Moving to serializable should be easy but isn't in the case of Spanner and the like because you can't make 100+ of sub-millisecond queries to respond to an API request if that's how your app evolved.

The way I imagine the future is to bring the code closer to the data like stored procedures, but maybe in a new way like modern languages compiled to run (and if necessary retry) in a shard of the database.

mjb•1y ago
This is great, really worth reading if you're interested in transactions.

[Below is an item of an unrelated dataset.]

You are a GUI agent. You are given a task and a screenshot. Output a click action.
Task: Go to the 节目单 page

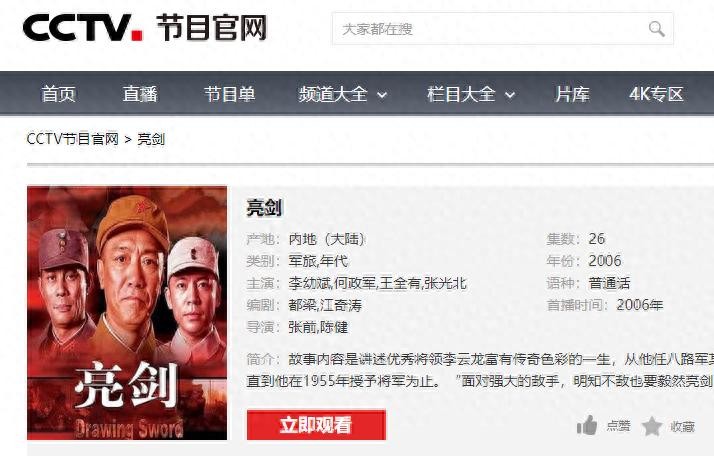coord(230,94)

I liked it so much I wrote up how the model applies to Amazon Aurora DSQL at https://brooker.co.za/blog/2025/04/17/decomposing.html It's interesting because of DSQL's distributed nature, and the decoupling between durability and application to storage in our architecture.

maniacalhack0r•1y ago
DSQL is so cool - have been following since the release and once it supports more of the postgres feature set + extensions it’ll be a killer. Fantastic architecture deep dive at ReInvent as well.
pongogogo•1y ago
Hey Mark, I actually found this post via yours so thanks!